(Source data)
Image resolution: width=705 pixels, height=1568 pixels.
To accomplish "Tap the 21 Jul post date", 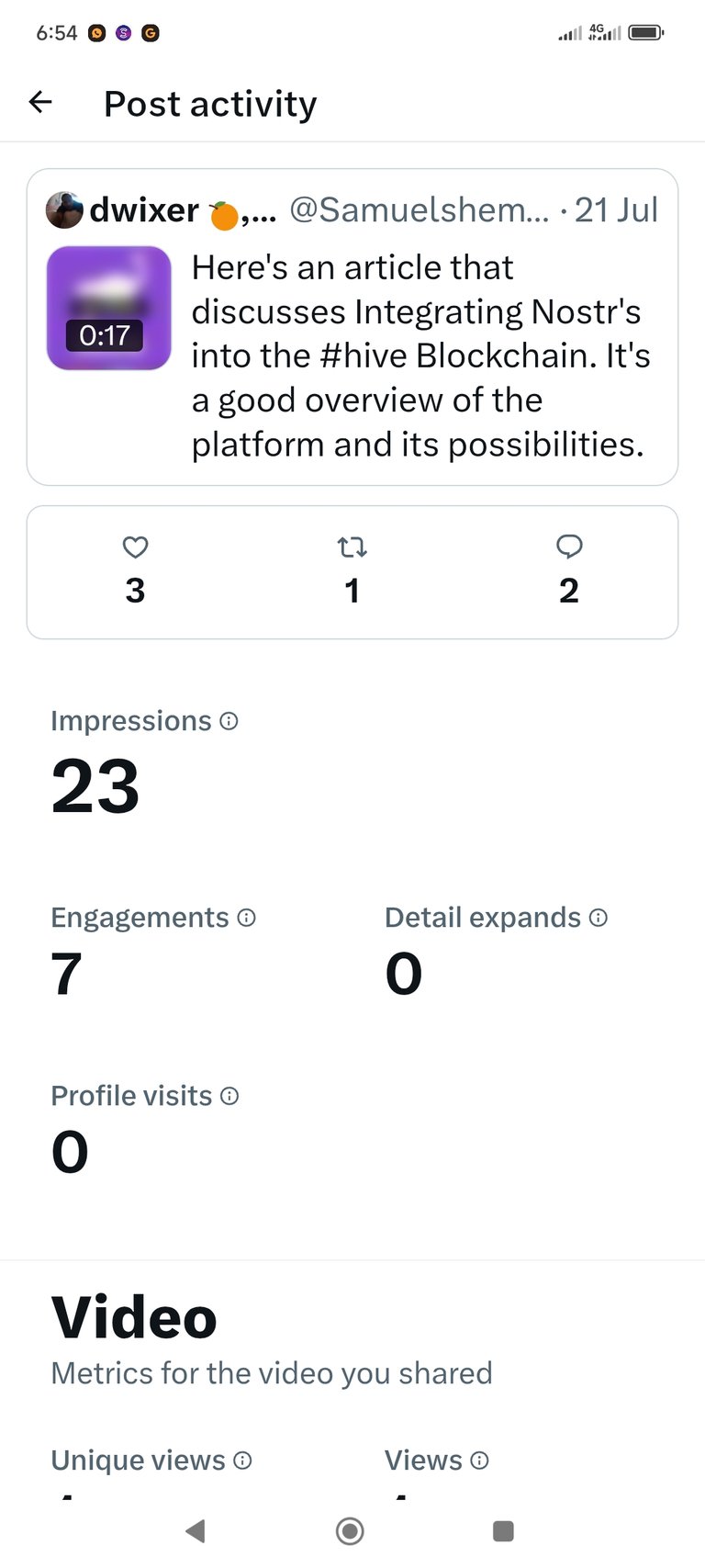I will click(x=616, y=210).
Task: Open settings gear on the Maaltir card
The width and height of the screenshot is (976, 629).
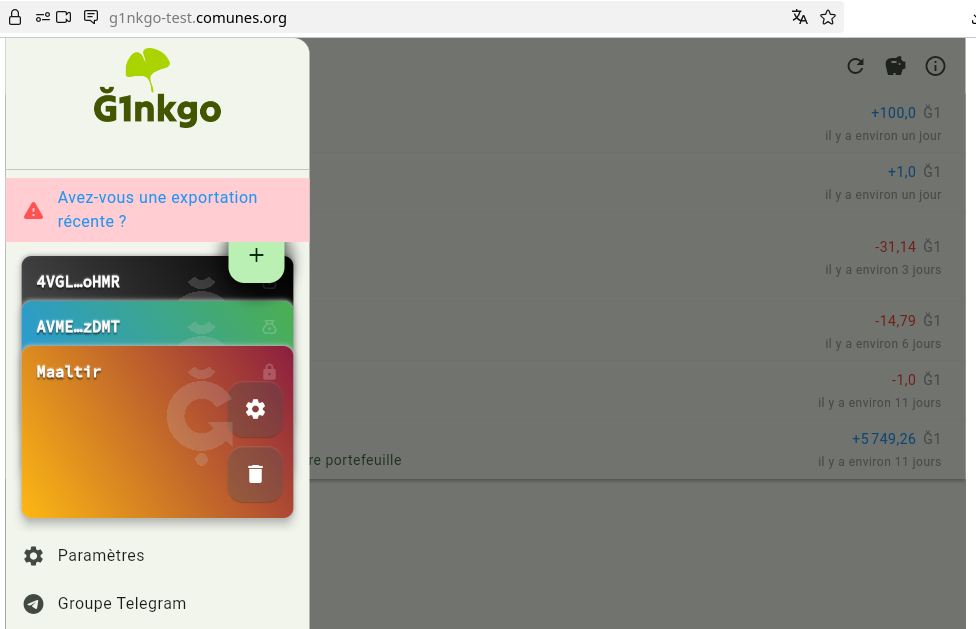Action: (255, 409)
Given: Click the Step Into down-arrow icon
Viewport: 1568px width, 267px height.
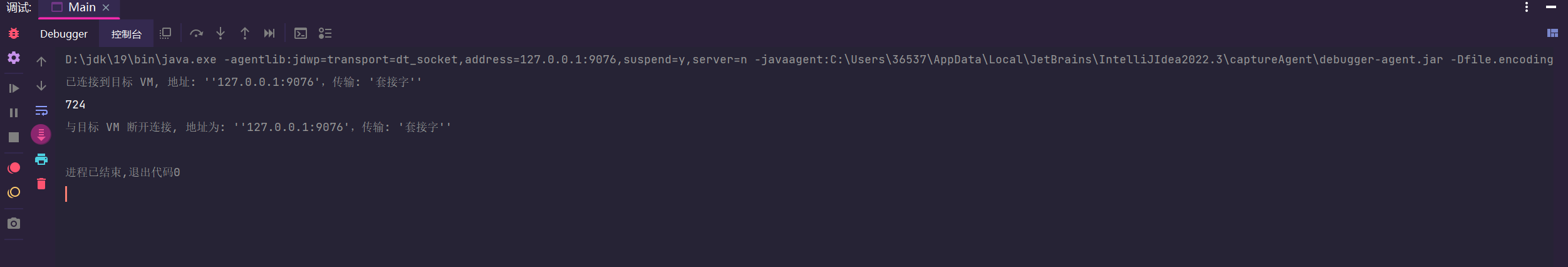Looking at the screenshot, I should [x=221, y=33].
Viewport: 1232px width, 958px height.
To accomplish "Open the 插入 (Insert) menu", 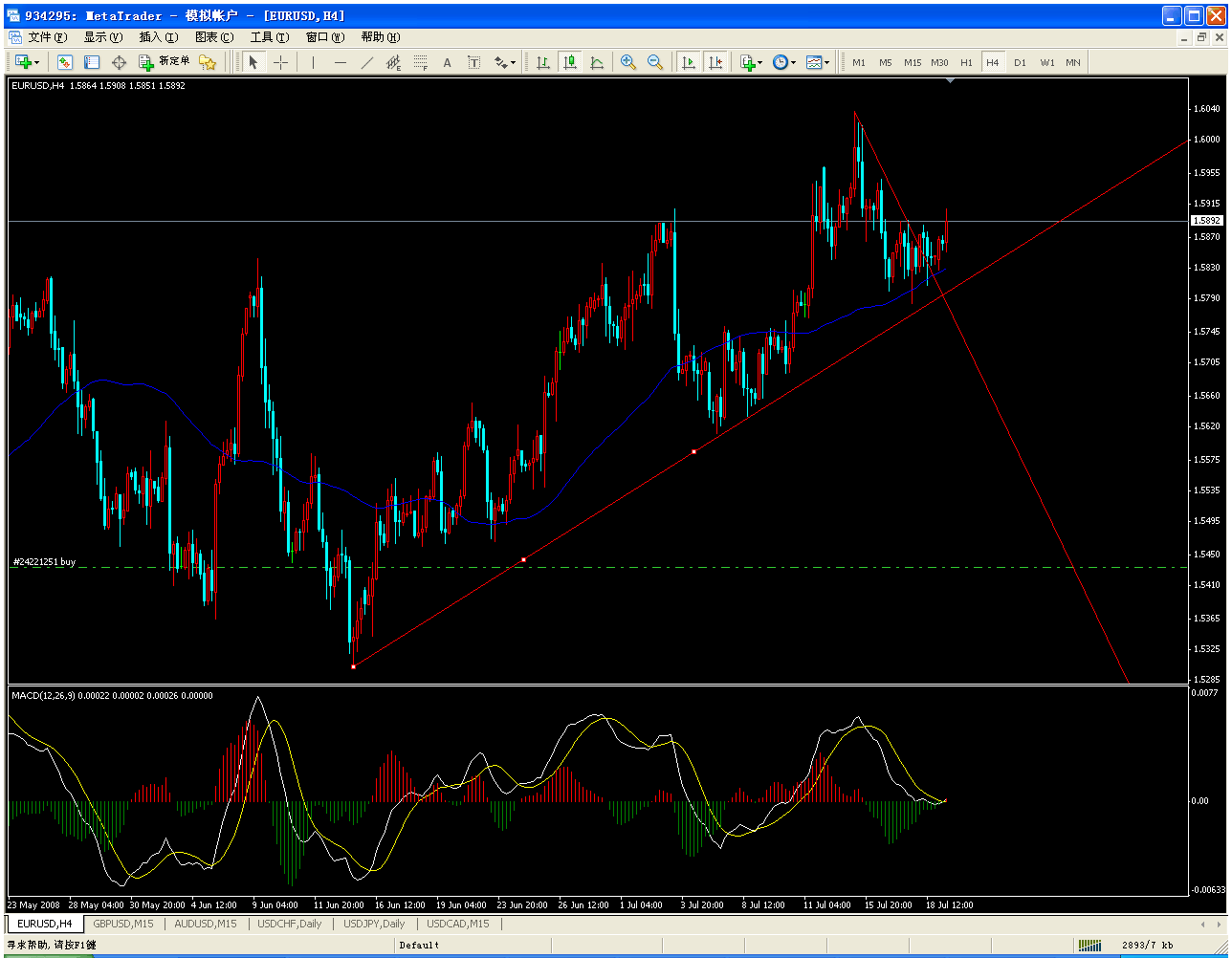I will [158, 37].
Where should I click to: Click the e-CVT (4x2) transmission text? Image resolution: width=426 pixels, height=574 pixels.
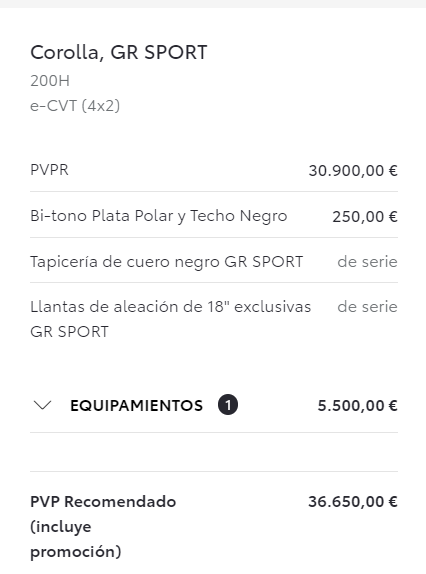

What to work on: Go through the records and pull out each line that includes the word "Image".

Response to this task:
Image resolution: width=705 pixels, height=1568 pixels.
Where should I click to: Click the e-CVT (4x2) transmission text? Image resolution: width=426 pixels, height=574 pixels.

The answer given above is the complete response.